Буллит справедливо считал, что поездка в Париж могла одарить его благами, которые несет его величество случай, упрочение связей не исключалось. В Вашингтоне у президента была своя тропа, которая с тропой Буллита могла не пересечься, а вот в Париже иное дело: при желании ты мог оказаться на глазах президента и на пленарных заседаниях конференции, и во время поездки в Версаль, и наверняка в обязательные для президента часы посещения церкви, что благочестивому главе американского государства могло бы даже импонировать…
И хотя Буллит пока не имел возможности подойти к президенту и произнести вожделенное: «А не изу-
чить ли нам, господин президент, перспективу назначения раба божьего Вильяма Буллита на вакантную должность генерального консула, например, в Глазго?» — такой поворот в отношениях президента и заурядного клерка, каким, в сущности, является наш герой, здесь, в Париже, не исключался. Правда, назначение на должность генконсула не компетенция президента, но чем черт не шутит. А пока не лишено смысла, пожалуй, обстоятельство, что ты вот так грубо вторгнешься в поле зрения президента и тому ничего не останется, как заметить полковнику Хаузу: «Что ни говорите, а есть в этом вашем Буллите нечто симпатичное! Мне нравится его тщательность в одежде и этакое… радушие, с которым он смотрит на тебя… Да, именно исправная, черт побери, выправка и неизменно бравый, как на плацу, вид!» Воздадим должное Буллиту, он тут все рассчитал: если костюм, то неброских, темно–серых, серо–коричневых, дымчатых красок, если сорочки, то ярко–белые, хорошо накрахмаленные, если ботинки, то темно–коричневые, а лучше черные даже при светлом костюме, если пальто, то легкое, в соответствии с модой, короткое, не обремененное громоздкой подстежкой.
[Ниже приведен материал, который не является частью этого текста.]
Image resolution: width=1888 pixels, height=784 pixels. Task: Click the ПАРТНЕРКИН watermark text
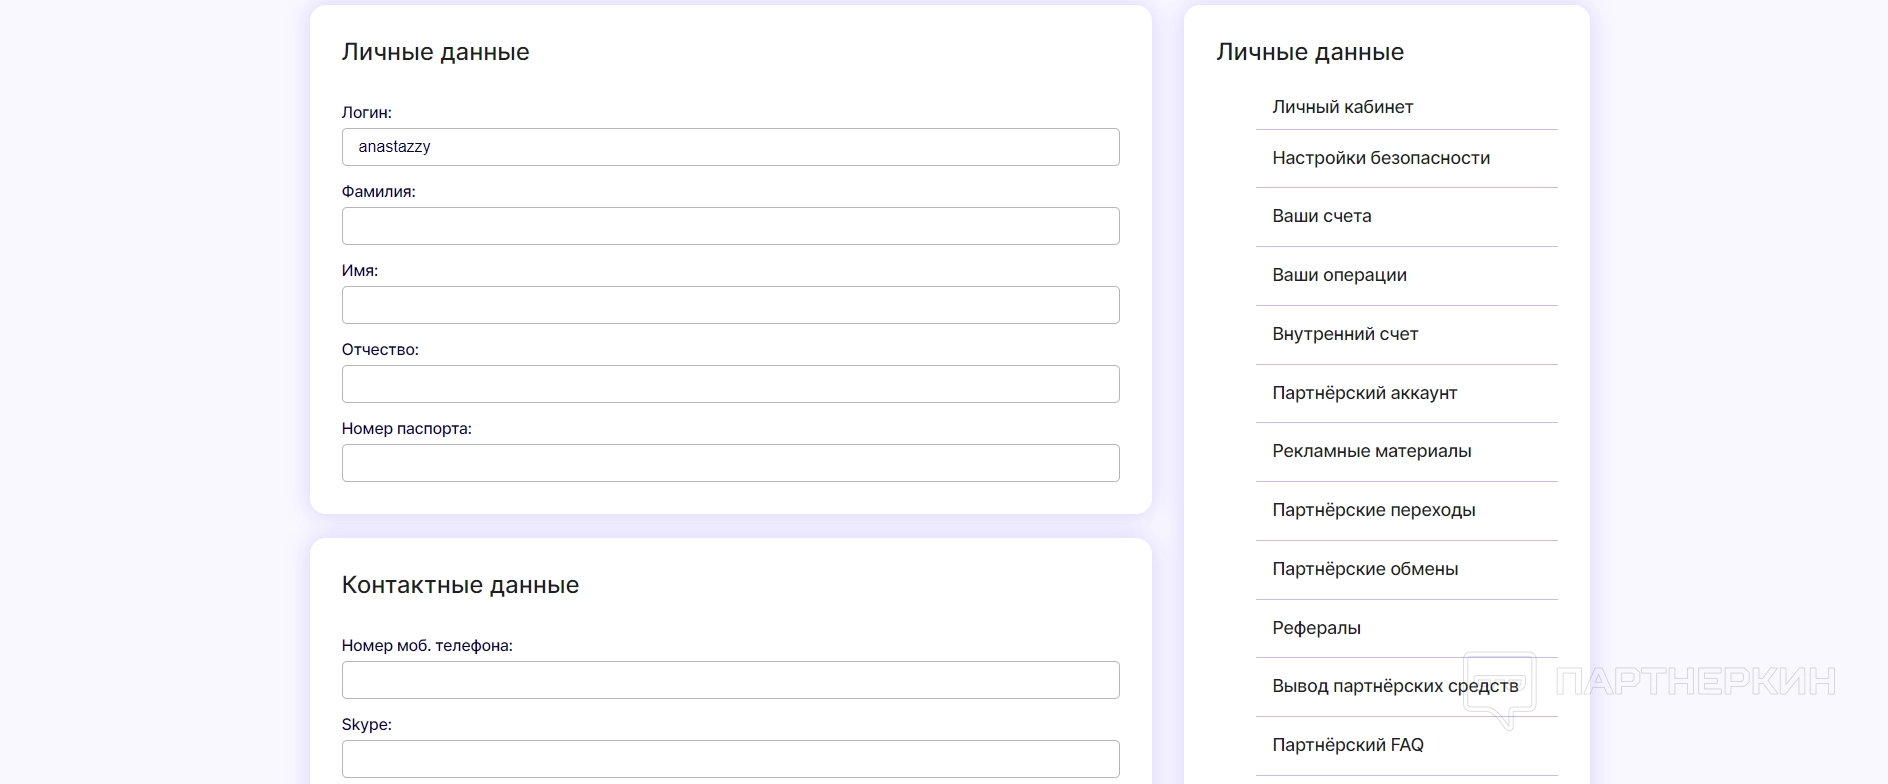(x=1695, y=682)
По парижской погоде, даже самой ненастной, достаточно, чтобы под пальто был пиджак с жилетом. Жилет, разумеется, необходим и при корсете — пусть думают, что фигуре не дает расплыться жилет… Присутствие президента держит тебя в узде, но, если бы президента и не было, Буллит хотел бы постоянно чувствовать на себе его взгляд — заманчиво удерживать в себе это напряжение.
Конечно, Еажно, что думает о тебе президент, но, быть может, имеет свой смысл и то, что накопил ты, наблюдая президента. Легко сказать: накопил! Что ты можешь накопить, если расстояние между ним и тобой равно едва ли не миле? Так уж и миле?.. А что ты знал о нем? Ну, например, все, что рассказал этот лютеранский поп Упсала, родители которого дружили с Вильсонами семьями. Мало сказать, что семья Вильсонов была патриархальной отчасти благодаря своей диковинной богобоязненности, она была ханжески патриархальной. Наверно, церковь довела порядок жизни семьи до тех жестко аскетических форм, какие и для набожной Америки внове. «Вот они, дети Иисусовы на земле!» — перст указующий был обращен на Вильсонов. Их пример и карал, и школил, и взывал к послушанию. Казалось, сам их образ жизни, на веки веков заведенный, был своеобразным повторением церковного календаря. Их кротость, их трудолюбие, их почитание власти и церкви поистине были притчей во языцех. И при этом превыше всего ценилась та хрупкая ниточка, которая связывала день нынешний семьи с днем вчерашним. Когда дело доходило до крестин, похорон или свадьбы, эта хрупкая ниточка не пресекалась, а становилась тверже, Вильсон и жену себе избрал, удерживая в руках эту нить: жена должна была быть похожей на мать. Ничто не может устоять перед усердием человека — он отыскал такую!